# [Problem statement]
The span to copy runs from the line containing "The height and width of the screenshot is (664, 737)." to the last line below. Copy it exactly, with nothing else.

(Pixel coordinate grounding data)
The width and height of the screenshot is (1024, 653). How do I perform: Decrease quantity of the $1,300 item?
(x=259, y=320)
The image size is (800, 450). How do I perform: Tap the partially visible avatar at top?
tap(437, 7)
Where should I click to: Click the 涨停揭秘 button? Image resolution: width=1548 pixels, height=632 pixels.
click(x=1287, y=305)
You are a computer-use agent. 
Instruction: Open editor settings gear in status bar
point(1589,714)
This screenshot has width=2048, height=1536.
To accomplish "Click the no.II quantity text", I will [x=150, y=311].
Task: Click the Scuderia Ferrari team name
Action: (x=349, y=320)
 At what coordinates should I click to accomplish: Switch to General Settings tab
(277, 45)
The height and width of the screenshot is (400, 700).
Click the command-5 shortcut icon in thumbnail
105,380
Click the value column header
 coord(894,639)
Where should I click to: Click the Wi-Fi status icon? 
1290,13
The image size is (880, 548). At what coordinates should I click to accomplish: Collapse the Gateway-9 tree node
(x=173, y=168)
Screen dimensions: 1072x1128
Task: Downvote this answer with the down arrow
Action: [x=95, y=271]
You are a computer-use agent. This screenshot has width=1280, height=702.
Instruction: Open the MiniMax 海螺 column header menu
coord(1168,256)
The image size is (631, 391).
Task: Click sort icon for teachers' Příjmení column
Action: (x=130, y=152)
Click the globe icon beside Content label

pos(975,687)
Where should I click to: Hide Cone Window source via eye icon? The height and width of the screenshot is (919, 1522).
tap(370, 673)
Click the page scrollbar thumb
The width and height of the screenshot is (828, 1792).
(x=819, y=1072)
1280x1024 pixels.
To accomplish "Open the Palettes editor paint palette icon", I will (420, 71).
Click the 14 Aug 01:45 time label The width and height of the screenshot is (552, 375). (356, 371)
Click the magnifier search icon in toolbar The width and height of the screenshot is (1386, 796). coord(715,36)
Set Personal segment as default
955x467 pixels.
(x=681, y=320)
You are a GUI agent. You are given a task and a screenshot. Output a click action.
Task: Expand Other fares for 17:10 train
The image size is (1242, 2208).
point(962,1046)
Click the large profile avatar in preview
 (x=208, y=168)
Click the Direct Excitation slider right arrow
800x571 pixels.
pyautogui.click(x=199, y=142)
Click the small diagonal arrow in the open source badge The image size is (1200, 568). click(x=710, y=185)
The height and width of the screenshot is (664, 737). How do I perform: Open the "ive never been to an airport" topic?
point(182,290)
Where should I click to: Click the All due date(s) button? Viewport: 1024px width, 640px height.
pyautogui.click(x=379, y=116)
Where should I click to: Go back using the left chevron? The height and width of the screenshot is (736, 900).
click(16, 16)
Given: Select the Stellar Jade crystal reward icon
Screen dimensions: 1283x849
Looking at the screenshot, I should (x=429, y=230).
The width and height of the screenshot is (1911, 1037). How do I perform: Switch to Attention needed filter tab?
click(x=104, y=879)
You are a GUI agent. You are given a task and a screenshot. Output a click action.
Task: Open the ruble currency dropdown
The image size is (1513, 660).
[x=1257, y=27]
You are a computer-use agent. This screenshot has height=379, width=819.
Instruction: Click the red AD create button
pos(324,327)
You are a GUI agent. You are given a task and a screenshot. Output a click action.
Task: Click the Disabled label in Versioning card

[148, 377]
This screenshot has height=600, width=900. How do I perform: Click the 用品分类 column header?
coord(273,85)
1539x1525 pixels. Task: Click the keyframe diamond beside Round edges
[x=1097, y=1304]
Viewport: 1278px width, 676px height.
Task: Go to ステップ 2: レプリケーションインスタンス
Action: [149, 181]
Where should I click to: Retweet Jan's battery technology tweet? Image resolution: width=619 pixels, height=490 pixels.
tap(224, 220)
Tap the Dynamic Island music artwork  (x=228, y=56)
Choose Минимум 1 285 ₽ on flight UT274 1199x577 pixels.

# [Result of this exercise]
The height and width of the screenshot is (664, 737). How do I perform: Open the "ive never been to an airport" topic?
point(182,290)
Where should I click to: Click the All due date(s) button? Viewport: 1024px width, 640px height.
pyautogui.click(x=379, y=116)
Where should I click to: Go back using the left chevron? The height and width of the screenshot is (736, 900).
click(16, 16)
Given: Select the Stellar Jade crystal reward icon
Screen dimensions: 1283x849
Looking at the screenshot, I should (x=429, y=230).
The width and height of the screenshot is (1911, 1037). How do I perform: Switch to Attention needed filter tab?
click(x=104, y=879)
You are a GUI agent. You are given a task and a screenshot. Output a click action.
Task: Open the ruble currency dropdown
The image size is (1513, 660).
[x=1257, y=27]
You are a computer-use agent. This screenshot has height=379, width=819.
Instruction: Click the red AD create button
pos(324,327)
You are a GUI agent. You are given a task and a screenshot. Output a click action.
Task: Click the Disabled label in Versioning card

[148, 377]
This screenshot has height=600, width=900. How do I perform: Click the 用品分类 column header?
coord(273,85)
1539x1525 pixels. Task: Click the keyframe diamond beside Round edges
[x=1097, y=1304]
Viewport: 1278px width, 676px height.
Task: Go to ステップ 2: レプリケーションインスタンス
Action: [149, 181]
Where should I click to: Retweet Jan's battery technology tweet? Image resolution: width=619 pixels, height=490 pixels.
tap(224, 220)
Tap the Dynamic Island music artwork  (x=228, y=56)
Choose Минимум 1 285 ₽ on flight UT274 1199x577 pixels.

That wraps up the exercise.